PriorityQueue implementation is quadratic for our purposes - __contains__ does linear search
Opened this issue · 0 comments
GoogleCodeExporter commented
What steps will reproduce the problem?
1. Run best_first_graph_search() which implements frontier as a PriorityQueue
as defined in utils.py
uniform_cost_search() also uses best_first_graph_search() so it demonstrates
the same problem.
What is the expected output? What do you see instead?

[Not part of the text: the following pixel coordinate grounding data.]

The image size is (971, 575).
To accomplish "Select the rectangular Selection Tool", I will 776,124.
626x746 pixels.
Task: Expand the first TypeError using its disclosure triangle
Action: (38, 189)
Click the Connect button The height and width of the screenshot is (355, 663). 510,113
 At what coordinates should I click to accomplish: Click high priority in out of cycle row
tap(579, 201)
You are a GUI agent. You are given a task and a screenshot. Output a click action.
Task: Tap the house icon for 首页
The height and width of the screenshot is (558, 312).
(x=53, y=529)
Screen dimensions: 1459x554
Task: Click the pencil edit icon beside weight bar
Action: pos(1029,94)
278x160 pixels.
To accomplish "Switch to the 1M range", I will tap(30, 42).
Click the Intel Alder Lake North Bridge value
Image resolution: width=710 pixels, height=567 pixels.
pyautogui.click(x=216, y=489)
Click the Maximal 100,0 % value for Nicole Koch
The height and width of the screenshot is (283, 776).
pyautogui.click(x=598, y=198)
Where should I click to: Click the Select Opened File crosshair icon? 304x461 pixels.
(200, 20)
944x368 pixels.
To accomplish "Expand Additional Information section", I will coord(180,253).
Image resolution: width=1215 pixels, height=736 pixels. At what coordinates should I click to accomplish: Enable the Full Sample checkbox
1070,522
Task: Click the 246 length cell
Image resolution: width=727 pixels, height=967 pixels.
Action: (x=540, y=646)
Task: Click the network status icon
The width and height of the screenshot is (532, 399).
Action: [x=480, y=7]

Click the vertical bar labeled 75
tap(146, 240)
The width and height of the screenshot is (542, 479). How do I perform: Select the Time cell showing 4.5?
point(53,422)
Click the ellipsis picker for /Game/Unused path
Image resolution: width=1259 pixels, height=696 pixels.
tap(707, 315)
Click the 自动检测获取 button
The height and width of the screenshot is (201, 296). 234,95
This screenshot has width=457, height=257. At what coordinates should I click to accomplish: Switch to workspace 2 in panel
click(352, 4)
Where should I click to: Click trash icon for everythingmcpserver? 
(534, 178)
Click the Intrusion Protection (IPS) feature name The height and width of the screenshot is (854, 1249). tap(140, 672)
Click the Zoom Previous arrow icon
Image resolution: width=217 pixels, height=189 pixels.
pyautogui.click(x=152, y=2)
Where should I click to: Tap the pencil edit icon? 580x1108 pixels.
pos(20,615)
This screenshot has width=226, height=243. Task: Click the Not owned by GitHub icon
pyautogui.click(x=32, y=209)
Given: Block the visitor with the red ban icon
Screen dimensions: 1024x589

I expect the "in" operator of PriorityQueue to operate in O(n) time, as
explained on AIMA page 84: "The data structure for frontier needs to support
efficient membership testing, so it should combine the capabilities of a
priority queue and a hash table."
It is used e.g. in best_first_graph_search: "child not in frontier".
Instead, when the frontier gets big (thousands of Nodes) it runs like a dog.
ipython's %prun is good for testing this, pointing out over ten million
executions of three functions.
ncalls tottime percall cumtime percall filename:lineno(function)
14715773 19.519 0.000 38.611 0.000 utils.py:747(<lambda>)
17112459 18.401 0.000 21.727 0.000 search.py:105(__eq__)
13780 9.214 0.001 47.825 0.003 utils.py:338(some)
17121581 3.334 0.000 3.334 0.000 {isinstance}
4660 2.314 0.000 4.942 0.001 utils.py:748(__getitem__)
The reason is clear when we look at the code and note this member function of
class PriorityQueue:
def __contains__(self, item):
return some(lambda (_, x): x == item, self.A)
What version of the product are you using? On what operating system?
svn revision r201
Please provide any additional information below.
The Python Queue.PriorityQueue class might be a good thing to build on.
Original issue reported on code.google.com by neal...@gmail.com
on 19 Jul 2012 at 5:07